Nulla contro i negozi di articoli per animali, ci mancherebbe! Queste attività un servizio utilissimo a chi possiede animali da compagnia. I loro consigli spesso preziosi, la condivisione di esperienze, l’illustrare le novità che il mercato propone, si rivelano essenziali per coloro che possiedono con animali d’affezione.
La c.d. pet economy è in continua crescita a differenza di tanti altri settori merceologici che subiscono costanti oscillazioni o addirittura crisi prolungate.
Il motivo lo conosciamo bene: piuttosto che privare il nostro amico a quattro zampe di un qualcosa, utile o futile che sia, rinunciamo noi.
Mangimi secchi, umidi, giochi classici, giochi che stimolano l’intelligenza, cucce, guinzagli, trasportini e chi più ne ha più ne metta. Insomma, agli operatori del settore non manca certamente la merce da proporre alla propria clientela già affezionata o da acquisire.
Veniamo al punto: la vendita di cuccioli nei negozi, un qualcosa che non approvo per svariati motivi. Ritengo che ognuno debba rimanere nel proprio ruolo per offrire un servizio ottimale.
Un commerciante che vende animali si “approvvigiona” (passatemi il termine ma questo è) da allevatori sconosciuti, nella maggior parte dei casi che “sfornano” valanghe di cuccioli senza alcun controllo né da parte di E.N.C.I (l’ente che si occupa della tutela delle razze canine https://www.enci.it ) né da parte degli enti sanitari competenti. Per “strappare” un prezzo migliore la provenienza spesso è estera rendendo ancora più difficile valutare aspetti genetici e morfologici del cucciolo.

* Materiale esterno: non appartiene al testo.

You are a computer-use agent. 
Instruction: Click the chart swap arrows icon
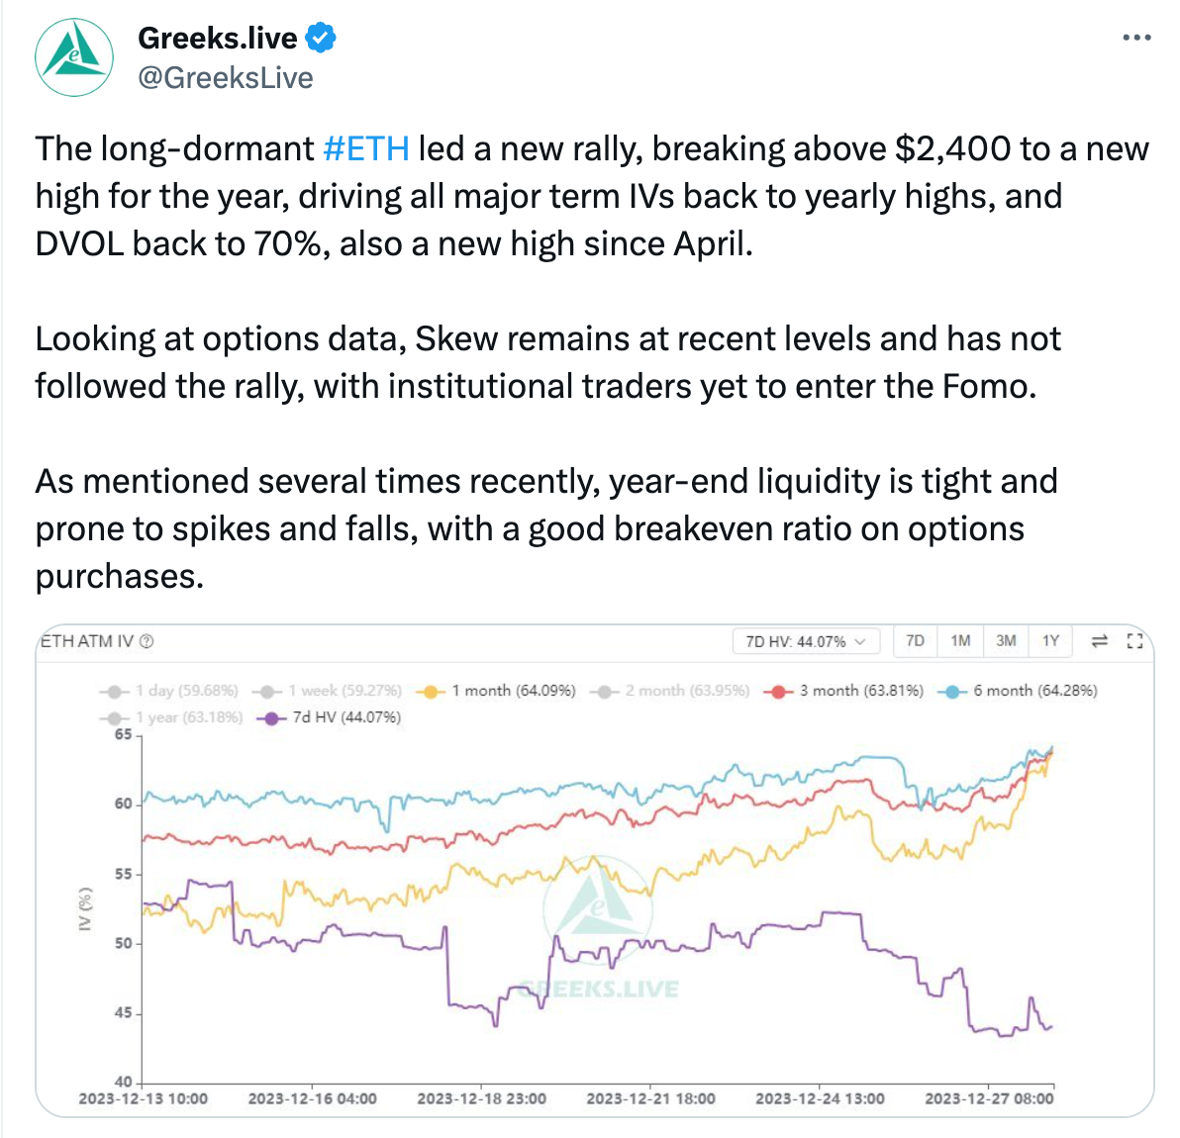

Per non parlare poi del pedigree che, anche se fosse presente, difficilmente si potrebbe attribuire a quel determinato esemplare.
Penso anche ai grattacapi che il commerciante si accolla quando nel suo negozio vende un animale che, una volta portato a casa, inizia a sviluppare patologie rendendo il cliente inevitabilmente insoddisfatto.

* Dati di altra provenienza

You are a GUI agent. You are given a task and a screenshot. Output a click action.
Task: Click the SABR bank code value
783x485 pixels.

Si potrebbe sintetizzare tutto questo prediligendo un “acquisto a km zero” ossia da un allevatore che magari viene consigliato o che ci ispira fiducia. Vi è così la possibilità di iniziare un rapporto di collaborazione, senza intermediari e lasciare nulla al caso, affidandosi alla competenza, all’esperienza e alla conoscenza di colui che come nessuno conosce quel determinato cucciolo.
E questo non è poco, anzi è tutto! Perché quando ci si trova ad avere qualche dubbio o peggio, notare sintomi allarmanti, confrontarsi con l’allevatore accorcia senza dubbio il percorso per arrivare all’obiettivo.
Teniamo distinte quindi le due figure: i commercianti da un lato, essenziali a proporre i giusti prodotti per far vivere i nostri amici sani e felici e gli allevatori da un altro, con il loro ruolo per nulla semplice di accoppiare con buon senso e responsabilità, valutando le migliori linee di sangue disponibili.